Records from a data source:
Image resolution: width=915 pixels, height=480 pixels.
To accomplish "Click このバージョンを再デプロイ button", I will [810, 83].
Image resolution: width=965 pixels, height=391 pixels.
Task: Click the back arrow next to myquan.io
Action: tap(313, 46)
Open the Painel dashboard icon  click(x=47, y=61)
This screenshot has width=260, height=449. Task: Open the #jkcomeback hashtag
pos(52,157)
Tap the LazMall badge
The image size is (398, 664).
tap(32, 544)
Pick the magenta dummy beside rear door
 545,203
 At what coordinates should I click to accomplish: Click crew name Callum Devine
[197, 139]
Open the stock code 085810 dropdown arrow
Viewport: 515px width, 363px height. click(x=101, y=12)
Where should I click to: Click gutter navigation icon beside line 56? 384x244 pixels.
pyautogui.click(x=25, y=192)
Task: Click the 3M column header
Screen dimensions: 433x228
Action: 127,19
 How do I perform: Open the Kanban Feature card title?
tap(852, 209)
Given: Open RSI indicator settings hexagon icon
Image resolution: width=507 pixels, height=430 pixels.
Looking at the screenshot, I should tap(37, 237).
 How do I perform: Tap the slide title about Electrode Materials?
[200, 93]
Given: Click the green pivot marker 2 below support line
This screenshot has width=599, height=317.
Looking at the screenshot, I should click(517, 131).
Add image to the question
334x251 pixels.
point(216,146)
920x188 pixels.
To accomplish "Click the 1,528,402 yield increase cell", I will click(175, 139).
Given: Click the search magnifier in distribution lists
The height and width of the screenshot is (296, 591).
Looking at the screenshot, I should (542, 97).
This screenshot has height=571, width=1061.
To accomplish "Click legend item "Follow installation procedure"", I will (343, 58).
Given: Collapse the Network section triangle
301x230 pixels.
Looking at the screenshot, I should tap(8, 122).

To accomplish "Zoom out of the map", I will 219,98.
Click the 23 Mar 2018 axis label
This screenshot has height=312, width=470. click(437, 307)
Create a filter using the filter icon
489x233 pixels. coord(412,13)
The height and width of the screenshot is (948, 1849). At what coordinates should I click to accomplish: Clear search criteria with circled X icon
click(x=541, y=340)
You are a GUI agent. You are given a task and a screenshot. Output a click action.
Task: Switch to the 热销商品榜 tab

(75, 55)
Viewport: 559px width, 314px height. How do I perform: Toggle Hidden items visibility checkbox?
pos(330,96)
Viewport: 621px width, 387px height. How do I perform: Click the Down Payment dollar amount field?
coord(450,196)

_What this task involves_.
Copy out every record exactly.

_Written response_.
Image resolution: width=915 pixels, height=480 pixels.
To accomplish "Click このバージョンを再デプロイ button", I will [810, 83].
Image resolution: width=965 pixels, height=391 pixels.
Task: Click the back arrow next to myquan.io
Action: tap(313, 46)
Open the Painel dashboard icon  click(x=47, y=61)
This screenshot has width=260, height=449. Task: Open the #jkcomeback hashtag
pos(52,157)
Tap the LazMall badge
The image size is (398, 664).
tap(32, 544)
Pick the magenta dummy beside rear door
 545,203
 At what coordinates should I click to accomplish: Click crew name Callum Devine
[197, 139]
Open the stock code 085810 dropdown arrow
Viewport: 515px width, 363px height. click(x=101, y=12)
Where should I click to: Click gutter navigation icon beside line 56? 384x244 pixels.
pyautogui.click(x=25, y=192)
Task: Click the 3M column header
Screen dimensions: 433x228
Action: 127,19
 How do I perform: Open the Kanban Feature card title?
tap(852, 209)
Given: Open RSI indicator settings hexagon icon
Image resolution: width=507 pixels, height=430 pixels.
Looking at the screenshot, I should tap(37, 237).
 How do I perform: Tap the slide title about Electrode Materials?
[200, 93]
Given: Click the green pivot marker 2 below support line
This screenshot has width=599, height=317.
Looking at the screenshot, I should click(517, 131).
Add image to the question
334x251 pixels.
point(216,146)
920x188 pixels.
To accomplish "Click the 1,528,402 yield increase cell", I will click(175, 139).
Given: Click the search magnifier in distribution lists
The height and width of the screenshot is (296, 591).
Looking at the screenshot, I should (542, 97).
This screenshot has height=571, width=1061.
To accomplish "Click legend item "Follow installation procedure"", I will (343, 58).
Given: Collapse the Network section triangle
301x230 pixels.
Looking at the screenshot, I should tap(8, 122).

To accomplish "Zoom out of the map", I will 219,98.
Click the 23 Mar 2018 axis label
This screenshot has height=312, width=470. click(437, 307)
Create a filter using the filter icon
489x233 pixels. coord(412,13)
The height and width of the screenshot is (948, 1849). At what coordinates should I click to accomplish: Clear search criteria with circled X icon
click(x=541, y=340)
You are a GUI agent. You are given a task and a screenshot. Output a click action.
Task: Switch to the 热销商品榜 tab

(75, 55)
Viewport: 559px width, 314px height. How do I perform: Toggle Hidden items visibility checkbox?
pos(330,96)
Viewport: 621px width, 387px height. How do I perform: Click the Down Payment dollar amount field?
coord(450,196)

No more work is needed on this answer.